- [Required task] Reproduce the entries verbatim, from the line containing "The width and height of the screenshot is (558, 491)." through the end of the entries, without the pictures.

- [Entries provided]
::::

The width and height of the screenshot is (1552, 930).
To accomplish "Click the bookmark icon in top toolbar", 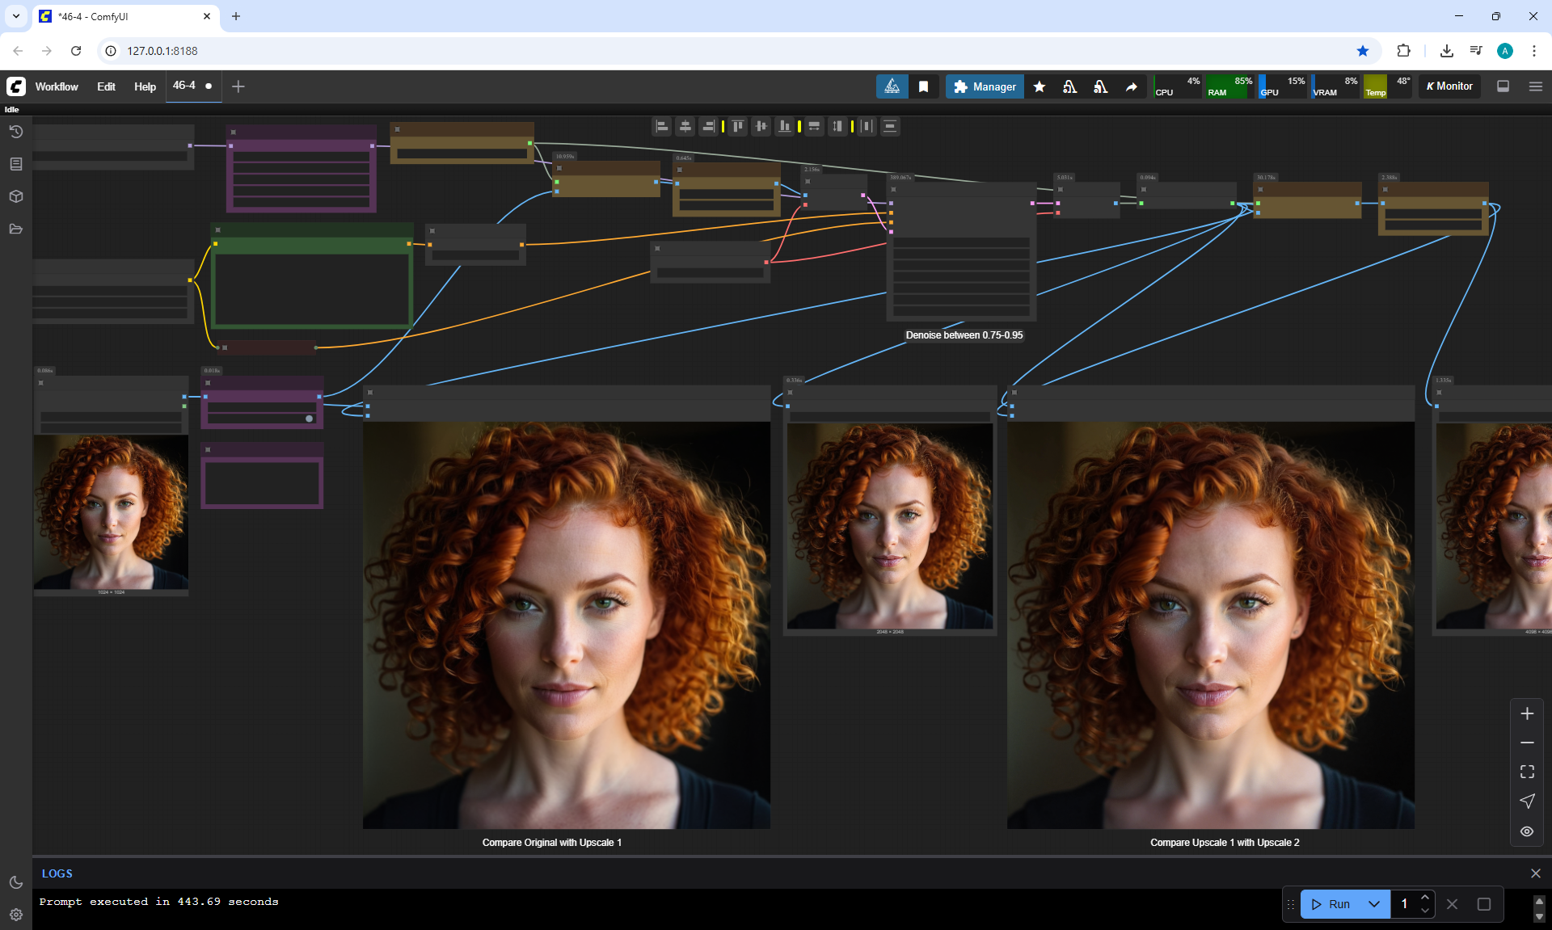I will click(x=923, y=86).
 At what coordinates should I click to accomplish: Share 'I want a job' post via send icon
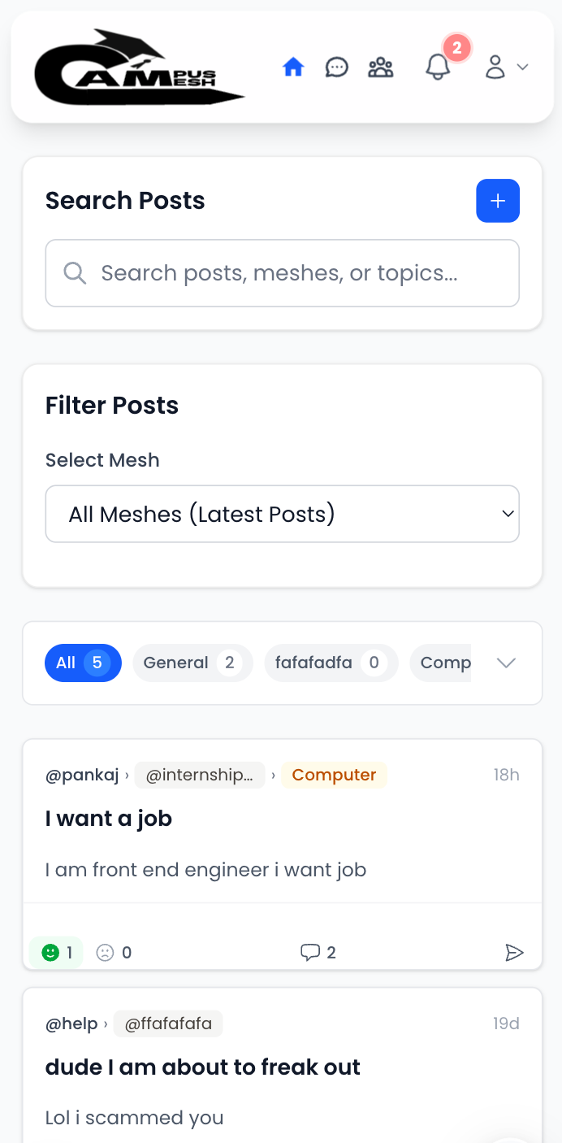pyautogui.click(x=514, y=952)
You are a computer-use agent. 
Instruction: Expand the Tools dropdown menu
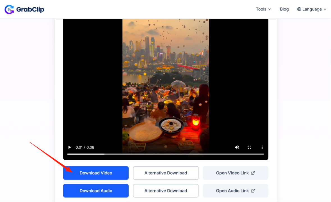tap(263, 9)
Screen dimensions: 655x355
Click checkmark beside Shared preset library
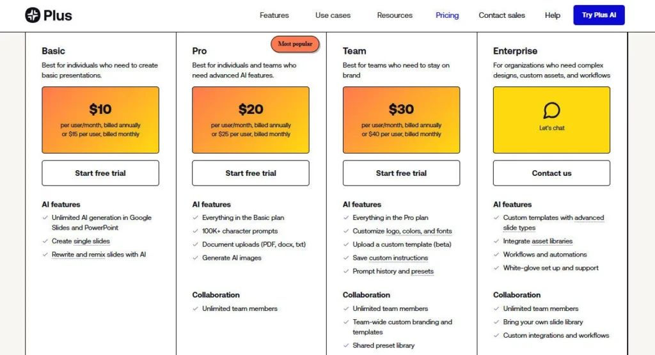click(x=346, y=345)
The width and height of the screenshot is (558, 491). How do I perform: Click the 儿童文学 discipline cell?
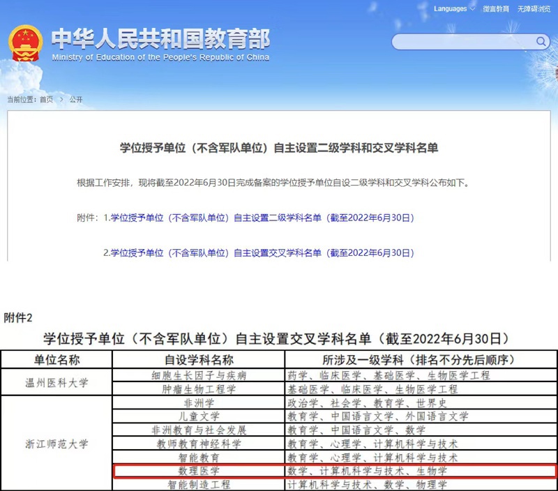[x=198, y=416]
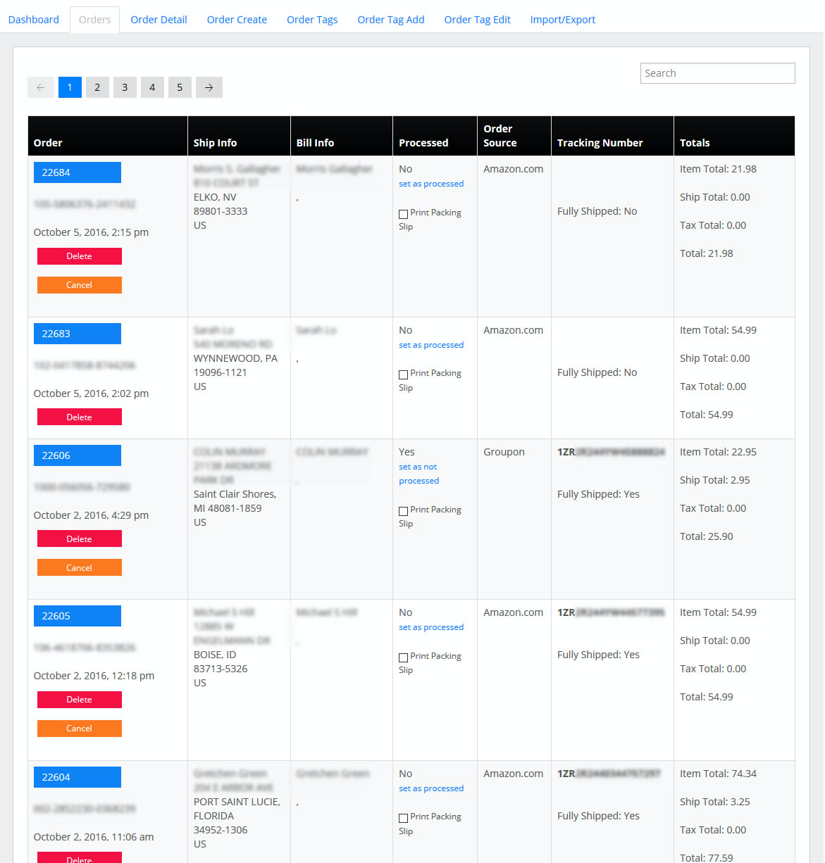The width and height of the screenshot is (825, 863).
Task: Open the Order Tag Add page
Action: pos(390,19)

::::

- [Exercise output]
The width and height of the screenshot is (558, 491). How do I perform: Click the 儿童文学 discipline cell?
[x=198, y=416]
The width and height of the screenshot is (825, 863).
Task: Open the Order Tag Add page
Action: pos(390,19)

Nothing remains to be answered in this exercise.